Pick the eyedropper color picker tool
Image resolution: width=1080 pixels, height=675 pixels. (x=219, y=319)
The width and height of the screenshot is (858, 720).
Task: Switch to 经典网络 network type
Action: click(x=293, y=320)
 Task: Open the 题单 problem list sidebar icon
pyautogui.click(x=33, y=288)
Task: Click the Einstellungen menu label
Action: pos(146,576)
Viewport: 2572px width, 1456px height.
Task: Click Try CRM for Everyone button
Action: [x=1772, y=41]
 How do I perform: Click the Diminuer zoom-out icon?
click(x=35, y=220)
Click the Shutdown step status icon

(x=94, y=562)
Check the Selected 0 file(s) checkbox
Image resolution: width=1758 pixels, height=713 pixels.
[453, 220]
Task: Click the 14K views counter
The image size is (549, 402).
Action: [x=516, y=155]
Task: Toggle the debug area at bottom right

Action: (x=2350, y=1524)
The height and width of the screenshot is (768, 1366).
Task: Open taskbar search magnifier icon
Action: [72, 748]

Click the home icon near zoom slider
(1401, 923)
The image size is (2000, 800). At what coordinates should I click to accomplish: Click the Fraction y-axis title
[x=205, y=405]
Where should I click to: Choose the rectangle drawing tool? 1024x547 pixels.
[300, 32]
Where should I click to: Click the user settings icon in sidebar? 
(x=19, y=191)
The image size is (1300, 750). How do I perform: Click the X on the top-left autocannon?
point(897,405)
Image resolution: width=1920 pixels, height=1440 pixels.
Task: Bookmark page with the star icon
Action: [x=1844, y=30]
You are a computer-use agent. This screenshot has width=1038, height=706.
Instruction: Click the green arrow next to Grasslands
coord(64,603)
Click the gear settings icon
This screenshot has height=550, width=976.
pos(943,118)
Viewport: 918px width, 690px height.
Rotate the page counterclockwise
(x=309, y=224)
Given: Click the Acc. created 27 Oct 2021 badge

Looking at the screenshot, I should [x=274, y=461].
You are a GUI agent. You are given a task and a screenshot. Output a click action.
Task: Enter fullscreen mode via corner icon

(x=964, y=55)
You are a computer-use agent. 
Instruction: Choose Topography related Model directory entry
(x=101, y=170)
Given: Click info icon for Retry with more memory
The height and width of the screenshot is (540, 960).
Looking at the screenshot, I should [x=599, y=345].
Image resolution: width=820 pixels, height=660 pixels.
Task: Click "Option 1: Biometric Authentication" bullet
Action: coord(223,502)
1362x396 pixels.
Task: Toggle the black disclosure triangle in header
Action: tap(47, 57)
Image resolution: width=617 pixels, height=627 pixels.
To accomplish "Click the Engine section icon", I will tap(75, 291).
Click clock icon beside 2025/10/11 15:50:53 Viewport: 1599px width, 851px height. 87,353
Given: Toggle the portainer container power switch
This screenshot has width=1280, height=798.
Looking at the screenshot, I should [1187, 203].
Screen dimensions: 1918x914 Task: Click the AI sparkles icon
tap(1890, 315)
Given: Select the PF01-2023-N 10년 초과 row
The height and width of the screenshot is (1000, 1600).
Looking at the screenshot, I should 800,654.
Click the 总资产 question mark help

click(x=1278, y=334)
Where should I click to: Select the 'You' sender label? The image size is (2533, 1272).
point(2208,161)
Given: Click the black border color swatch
::::
• **Exercise task**: Rewrite the items above so that "Where should I click to" becomes "Where do I click to" throughout, leaving everything else unchanged.

• **Expected answer**:
Pick the eyedropper color picker tool
Image resolution: width=1080 pixels, height=675 pixels. (x=219, y=319)
The width and height of the screenshot is (858, 720).
Task: Switch to 经典网络 network type
Action: click(x=293, y=320)
 Task: Open the 题单 problem list sidebar icon
pyautogui.click(x=33, y=288)
Task: Click the Einstellungen menu label
Action: pos(146,576)
Viewport: 2572px width, 1456px height.
Task: Click Try CRM for Everyone button
Action: [x=1772, y=41]
 How do I perform: Click the Diminuer zoom-out icon?
click(x=35, y=220)
Click the Shutdown step status icon

(x=94, y=562)
Check the Selected 0 file(s) checkbox
Image resolution: width=1758 pixels, height=713 pixels.
[453, 220]
Task: Click the 14K views counter
The image size is (549, 402).
Action: [x=516, y=155]
Task: Toggle the debug area at bottom right

Action: (x=2350, y=1524)
The height and width of the screenshot is (768, 1366).
Task: Open taskbar search magnifier icon
Action: [72, 748]

Click the home icon near zoom slider
(1401, 923)
The image size is (2000, 800). At what coordinates should I click to accomplish: Click the Fraction y-axis title
[x=205, y=405]
Where do I click to: Choose the rectangle drawing tool? 1024x547 pixels.
[300, 32]
Where do I click to: Click the user settings icon in sidebar? 
(x=19, y=191)
The image size is (1300, 750). How do I perform: Click the X on the top-left autocannon?
point(897,405)
Image resolution: width=1920 pixels, height=1440 pixels.
Task: Bookmark page with the star icon
Action: [x=1844, y=30]
You are a computer-use agent. This screenshot has width=1038, height=706.
Instruction: Click the green arrow next to Grasslands
coord(64,603)
Click the gear settings icon
This screenshot has height=550, width=976.
pos(943,118)
Viewport: 918px width, 690px height.
Rotate the page counterclockwise
(x=309, y=224)
Given: Click the Acc. created 27 Oct 2021 badge

Looking at the screenshot, I should [x=274, y=461].
You are a GUI agent. You are given a task and a screenshot. Output a click action.
Task: Enter fullscreen mode via corner icon

(x=964, y=55)
You are a computer-use agent. 
Instruction: Choose Topography related Model directory entry
(x=101, y=170)
Given: Click info icon for Retry with more memory
The height and width of the screenshot is (540, 960).
Looking at the screenshot, I should [x=599, y=345].
Image resolution: width=820 pixels, height=660 pixels.
Task: Click "Option 1: Biometric Authentication" bullet
Action: coord(223,502)
1362x396 pixels.
Task: Toggle the black disclosure triangle in header
Action: tap(47, 57)
Image resolution: width=617 pixels, height=627 pixels.
To accomplish "Click the Engine section icon", I will tap(75, 291).
Click clock icon beside 2025/10/11 15:50:53 Viewport: 1599px width, 851px height. 87,353
Given: Toggle the portainer container power switch
This screenshot has width=1280, height=798.
Looking at the screenshot, I should [1187, 203].
Screen dimensions: 1918x914 Task: Click the AI sparkles icon
tap(1890, 315)
Given: Select the PF01-2023-N 10년 초과 row
The height and width of the screenshot is (1000, 1600).
Looking at the screenshot, I should 800,654.
Click the 总资产 question mark help

click(x=1278, y=334)
Where do I click to: Select the 'You' sender label? The image size is (2533, 1272).
point(2208,161)
Given: Click the black border color swatch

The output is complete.